A new survey of physicians finds just 7 percent support eliminating fee for service payments, but there’s good news: physicians support improving the quality of care and limiting services that provide little benefit. Rewarding quality of care and reducing unnecessary utilization is exactly the focus of a new bill in Congress to replace the current Sustainable Growth Rate (SGR) which is a formula that determines the annual updates applied to Medicare physician payments.
The current bill addresses a significant flaw in the SGR: payment updates are applied uniformly and nationally, regardless of individual or practice parsimony/excess. Originally, back in 1989, policy experts discussed the possibility of disaggregating the expenditure targets and updates by region (as it is in some countries), but that never happened.

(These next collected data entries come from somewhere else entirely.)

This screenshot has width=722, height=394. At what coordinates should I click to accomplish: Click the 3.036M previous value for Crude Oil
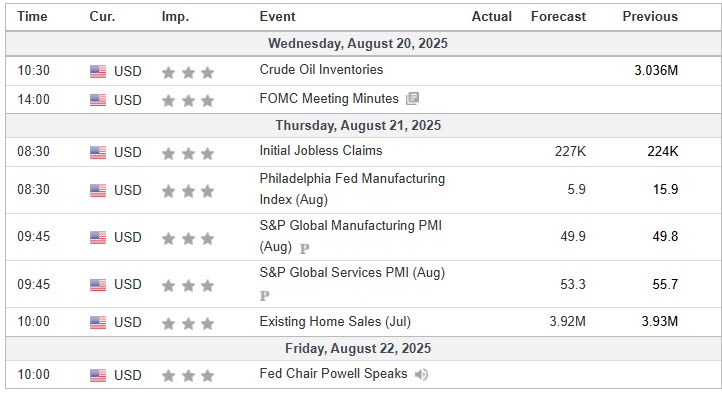point(656,70)
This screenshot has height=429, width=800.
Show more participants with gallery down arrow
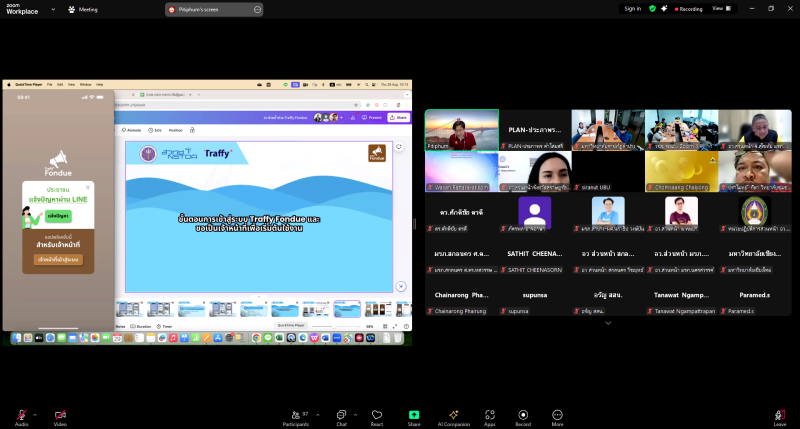(608, 322)
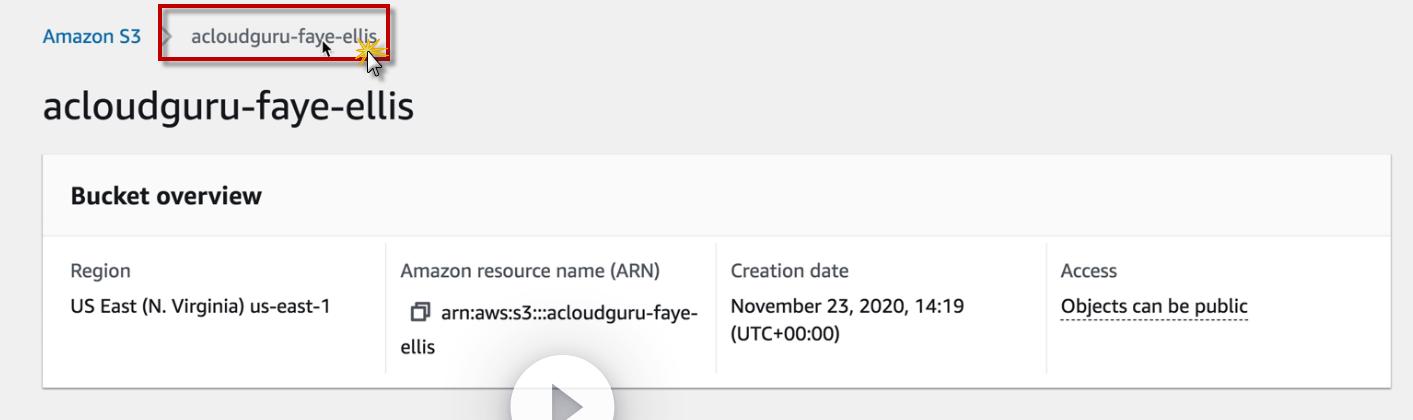Click the Access field label
The height and width of the screenshot is (420, 1413).
point(1088,271)
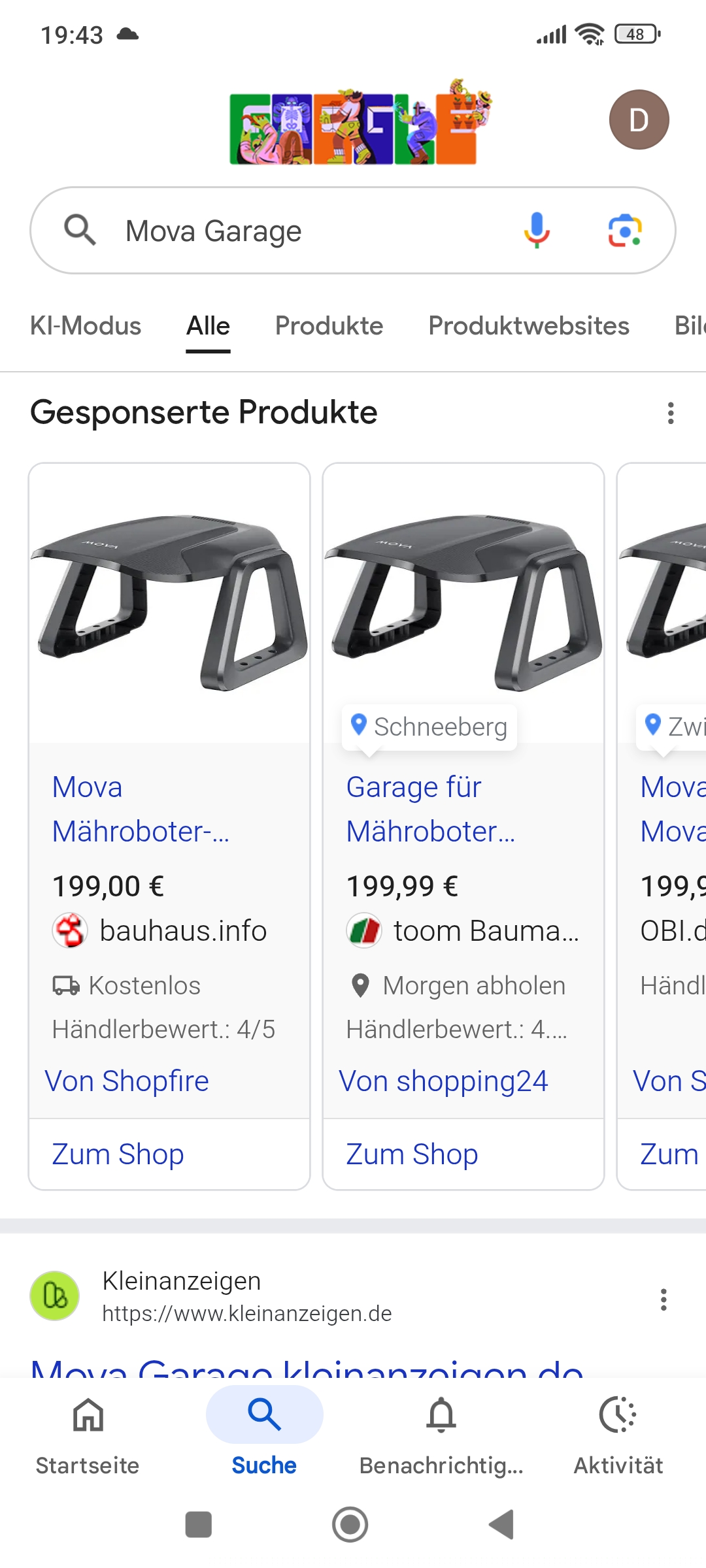
Task: Tap the Startseite home icon
Action: [x=88, y=1415]
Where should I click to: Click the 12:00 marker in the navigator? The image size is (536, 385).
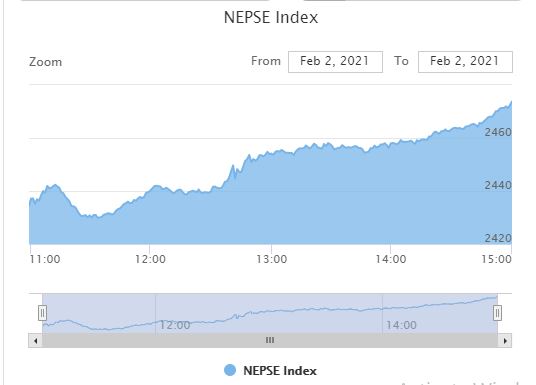click(x=175, y=325)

So, acknowledging that the SGR is an imperfect cost containment mechanism, at least the SGR does try to reward providers when costs are contained, and correspondingly reduce fees when expenditure targets are exceeded. The latter situation is uncomfortable for all however; in practice, cost-containment is hard to do.  The payment update was supposed to fluctuate like a thermometer, based on success in meeting Medicare expenditure targets. When the thermometer is forecast to dip below zero, there is pressure on Congress to stop the mercury falling.  Here is an alarming video advertisement prepared by the Texas Medical Association that gives you a flavor of that pressure. Granted, 25% cuts are too large, but the cuts get more extreme precisely because Congress forestalled prior year cuts-something that is not made clear, as if the cuts today have little to do with the past.  As I have argued previously,  the problem is that Congress is like Ulysses and the Sirens. Congress is unable to resist intervening if there are cuts likely.
The bottom line: provide individual or practice-based updates for higher quality and cost-effective care. If that fails to hold down expenditure, Congress needs to let payment updates go up and down in order for the incentives to work.
According to the linked article (I haven’t checked further) Rep. McDermott’s bill goes much further than updating the SGR:
Either way, such proposals presumably have no early chance of passing a House dedicated to making Obamacare unworkable if it can’t be repealed. However, they are the sort of thing that shifts the Overton window and brings the previously unthinkable into active policymaking.
My pennyworth: McDermott’s independent committee should include a few foreign experts, and be required to consider best cost-setting practice in other OECD countries with superior health outcomes in each area.
Miriam: Is there an assumption that cost-containment necessarily means higher quality care? Does the proposed policy make allowances for the fact that in many cases better care costs more?